Do this: Rewrite the lines below, replacing each "GUI agent" with "computer-use agent" and leaving everything else unchanged.

Supplied entries:
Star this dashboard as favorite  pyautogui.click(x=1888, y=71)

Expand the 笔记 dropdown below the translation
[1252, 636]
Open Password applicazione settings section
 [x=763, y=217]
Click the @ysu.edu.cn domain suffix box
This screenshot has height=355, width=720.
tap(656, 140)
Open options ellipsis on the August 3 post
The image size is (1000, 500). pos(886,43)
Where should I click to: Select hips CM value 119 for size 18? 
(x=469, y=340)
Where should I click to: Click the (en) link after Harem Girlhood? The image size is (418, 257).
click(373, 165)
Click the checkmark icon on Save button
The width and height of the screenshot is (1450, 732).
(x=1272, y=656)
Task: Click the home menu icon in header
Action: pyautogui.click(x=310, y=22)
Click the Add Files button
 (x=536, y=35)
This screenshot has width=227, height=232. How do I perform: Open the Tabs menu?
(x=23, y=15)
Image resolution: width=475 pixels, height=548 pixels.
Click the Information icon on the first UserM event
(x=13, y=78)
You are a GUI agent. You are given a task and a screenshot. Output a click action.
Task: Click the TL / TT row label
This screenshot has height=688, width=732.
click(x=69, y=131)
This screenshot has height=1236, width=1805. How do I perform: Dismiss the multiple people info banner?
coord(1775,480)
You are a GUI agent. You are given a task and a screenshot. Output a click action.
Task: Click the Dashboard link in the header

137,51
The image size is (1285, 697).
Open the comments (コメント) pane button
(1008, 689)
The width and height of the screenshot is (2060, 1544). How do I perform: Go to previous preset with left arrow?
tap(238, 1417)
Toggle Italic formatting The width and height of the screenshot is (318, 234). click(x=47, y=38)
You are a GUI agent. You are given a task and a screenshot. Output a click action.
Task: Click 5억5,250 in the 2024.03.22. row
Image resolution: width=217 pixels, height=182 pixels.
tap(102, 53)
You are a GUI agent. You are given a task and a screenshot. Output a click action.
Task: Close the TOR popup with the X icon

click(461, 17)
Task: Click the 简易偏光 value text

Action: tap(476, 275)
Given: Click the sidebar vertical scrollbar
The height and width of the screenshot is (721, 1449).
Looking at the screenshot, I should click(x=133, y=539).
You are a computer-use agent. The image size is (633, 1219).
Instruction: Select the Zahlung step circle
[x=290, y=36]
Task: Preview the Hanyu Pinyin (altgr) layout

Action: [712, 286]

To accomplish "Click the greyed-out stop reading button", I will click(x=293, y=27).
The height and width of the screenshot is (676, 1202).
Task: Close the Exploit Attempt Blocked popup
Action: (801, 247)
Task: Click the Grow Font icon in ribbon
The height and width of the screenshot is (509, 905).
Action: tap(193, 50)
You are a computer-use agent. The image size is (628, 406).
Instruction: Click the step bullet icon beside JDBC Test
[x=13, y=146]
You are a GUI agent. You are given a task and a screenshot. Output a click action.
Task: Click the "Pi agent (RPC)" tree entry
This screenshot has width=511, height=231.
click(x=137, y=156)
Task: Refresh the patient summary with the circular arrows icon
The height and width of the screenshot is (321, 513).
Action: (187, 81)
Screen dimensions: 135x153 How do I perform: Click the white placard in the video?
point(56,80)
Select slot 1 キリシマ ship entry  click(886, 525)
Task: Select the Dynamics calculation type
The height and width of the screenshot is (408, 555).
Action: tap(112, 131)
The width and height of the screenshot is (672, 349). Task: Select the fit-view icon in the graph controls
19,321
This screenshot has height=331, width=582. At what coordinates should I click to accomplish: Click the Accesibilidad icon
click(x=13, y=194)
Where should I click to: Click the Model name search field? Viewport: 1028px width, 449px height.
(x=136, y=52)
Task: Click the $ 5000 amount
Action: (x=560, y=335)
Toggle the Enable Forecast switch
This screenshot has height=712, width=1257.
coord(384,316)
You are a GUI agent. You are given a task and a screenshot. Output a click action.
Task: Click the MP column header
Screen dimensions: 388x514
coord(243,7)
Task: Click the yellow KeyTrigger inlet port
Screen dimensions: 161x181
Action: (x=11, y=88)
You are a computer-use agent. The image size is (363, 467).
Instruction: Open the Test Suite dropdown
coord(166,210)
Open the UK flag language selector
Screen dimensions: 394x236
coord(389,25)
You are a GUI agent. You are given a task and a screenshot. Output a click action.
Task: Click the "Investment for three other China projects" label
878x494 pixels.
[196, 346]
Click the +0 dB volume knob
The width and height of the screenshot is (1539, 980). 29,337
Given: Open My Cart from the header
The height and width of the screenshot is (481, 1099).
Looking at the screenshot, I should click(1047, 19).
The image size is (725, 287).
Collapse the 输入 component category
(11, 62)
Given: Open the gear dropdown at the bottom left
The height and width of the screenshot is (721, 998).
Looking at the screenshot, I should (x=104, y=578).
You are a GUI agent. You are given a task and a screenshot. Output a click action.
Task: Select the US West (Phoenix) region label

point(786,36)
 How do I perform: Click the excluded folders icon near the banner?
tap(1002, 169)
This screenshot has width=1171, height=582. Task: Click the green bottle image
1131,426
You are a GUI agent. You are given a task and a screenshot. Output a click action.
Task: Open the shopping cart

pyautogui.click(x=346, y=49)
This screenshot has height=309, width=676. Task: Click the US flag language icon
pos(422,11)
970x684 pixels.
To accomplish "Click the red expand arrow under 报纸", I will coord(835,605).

Solved problem:
Star this dashboard as favorite  pyautogui.click(x=1888, y=71)

Expand the 笔记 dropdown below the translation
[1252, 636]
Open Password applicazione settings section
 [x=763, y=217]
Click the @ysu.edu.cn domain suffix box
This screenshot has height=355, width=720.
tap(656, 140)
Open options ellipsis on the August 3 post
The image size is (1000, 500). pos(886,43)
Where should I click to: Select hips CM value 119 for size 18? 
(x=469, y=340)
Where should I click to: Click the (en) link after Harem Girlhood? The image size is (418, 257).
click(373, 165)
Click the checkmark icon on Save button
The width and height of the screenshot is (1450, 732).
(x=1272, y=656)
Task: Click the home menu icon in header
Action: pyautogui.click(x=310, y=22)
Click the Add Files button
 (x=536, y=35)
This screenshot has width=227, height=232. How do I perform: Open the Tabs menu?
(x=23, y=15)
Image resolution: width=475 pixels, height=548 pixels.
Click the Information icon on the first UserM event
(x=13, y=78)
You are a computer-use agent. You are given a task and a screenshot. Output a click action.
Task: Click the TL / TT row label
This screenshot has height=688, width=732.
click(x=69, y=131)
This screenshot has height=1236, width=1805. How do I perform: Dismiss the multiple people info banner?
coord(1775,480)
You are a computer-use agent. You are given a task and a screenshot. Output a click action.
Task: Click the Dashboard link in the header

137,51
The image size is (1285, 697).
Open the comments (コメント) pane button
(1008, 689)
The width and height of the screenshot is (2060, 1544). How do I perform: Go to previous preset with left arrow?
tap(238, 1417)
Toggle Italic formatting The width and height of the screenshot is (318, 234). click(x=47, y=38)
You are a computer-use agent. You are given a task and a screenshot. Output a click action.
Task: Click 5억5,250 in the 2024.03.22. row
Image resolution: width=217 pixels, height=182 pixels.
tap(102, 53)
You are a computer-use agent. You are given a task and a screenshot. Output a click action.
Task: Close the TOR popup with the X icon

click(461, 17)
Task: Click the 简易偏光 value text

Action: tap(476, 275)
Given: Click the sidebar vertical scrollbar
The height and width of the screenshot is (721, 1449).
Looking at the screenshot, I should click(x=133, y=539).
You are a computer-use agent. The image size is (633, 1219).
Instruction: Select the Zahlung step circle
[x=290, y=36]
Task: Preview the Hanyu Pinyin (altgr) layout

Action: [712, 286]

To accomplish "Click the greyed-out stop reading button", I will click(x=293, y=27).
The height and width of the screenshot is (676, 1202).
Task: Close the Exploit Attempt Blocked popup
Action: (801, 247)
Task: Click the Grow Font icon in ribbon
The height and width of the screenshot is (509, 905).
Action: tap(193, 50)
You are a computer-use agent. The image size is (628, 406).
Instruction: Click the step bullet icon beside JDBC Test
[x=13, y=146]
You are a computer-use agent. You are given a task and a screenshot. Output a click action.
Task: Click the "Pi agent (RPC)" tree entry
This screenshot has width=511, height=231.
click(x=137, y=156)
Task: Refresh the patient summary with the circular arrows icon
The height and width of the screenshot is (321, 513).
Action: (187, 81)
Screen dimensions: 135x153 How do I perform: Click the white placard in the video?
point(56,80)
Select slot 1 キリシマ ship entry  click(886, 525)
Task: Select the Dynamics calculation type
The height and width of the screenshot is (408, 555).
Action: tap(112, 131)
The width and height of the screenshot is (672, 349). Task: Select the fit-view icon in the graph controls
19,321
This screenshot has height=331, width=582. At what coordinates should I click to accomplish: Click the Accesibilidad icon
click(x=13, y=194)
Where should I click to: Click the Model name search field? Viewport: 1028px width, 449px height.
(x=136, y=52)
Task: Click the $ 5000 amount
Action: (x=560, y=335)
Toggle the Enable Forecast switch
This screenshot has height=712, width=1257.
coord(384,316)
You are a computer-use agent. You are given a task and a screenshot. Output a click action.
Task: Click the MP column header
Screen dimensions: 388x514
coord(243,7)
Task: Click the yellow KeyTrigger inlet port
Screen dimensions: 161x181
Action: (x=11, y=88)
You are a computer-use agent. The image size is (363, 467).
Instruction: Open the Test Suite dropdown
coord(166,210)
Open the UK flag language selector
Screen dimensions: 394x236
coord(389,25)
You are a computer-use agent. You are given a task and a screenshot. Output a click action.
Task: Click the "Investment for three other China projects" label
878x494 pixels.
[196, 346]
Click the +0 dB volume knob
The width and height of the screenshot is (1539, 980). 29,337
Given: Open My Cart from the header
The height and width of the screenshot is (481, 1099).
Looking at the screenshot, I should click(1047, 19).
The image size is (725, 287).
Collapse the 输入 component category
(11, 62)
Given: Open the gear dropdown at the bottom left
The height and width of the screenshot is (721, 998).
Looking at the screenshot, I should (x=104, y=578).
You are a computer-use agent. You are given a task and a screenshot. Output a click action.
Task: Select the US West (Phoenix) region label

point(786,36)
 How do I perform: Click the excluded folders icon near the banner?
tap(1002, 169)
This screenshot has width=1171, height=582. Task: Click the green bottle image
1131,426
You are a computer-use agent. You are given a task and a screenshot. Output a click action.
Task: Open the shopping cart

pyautogui.click(x=346, y=49)
This screenshot has height=309, width=676. Task: Click the US flag language icon
pos(422,11)
970x684 pixels.
To accomplish "Click the red expand arrow under 报纸", I will coord(835,605).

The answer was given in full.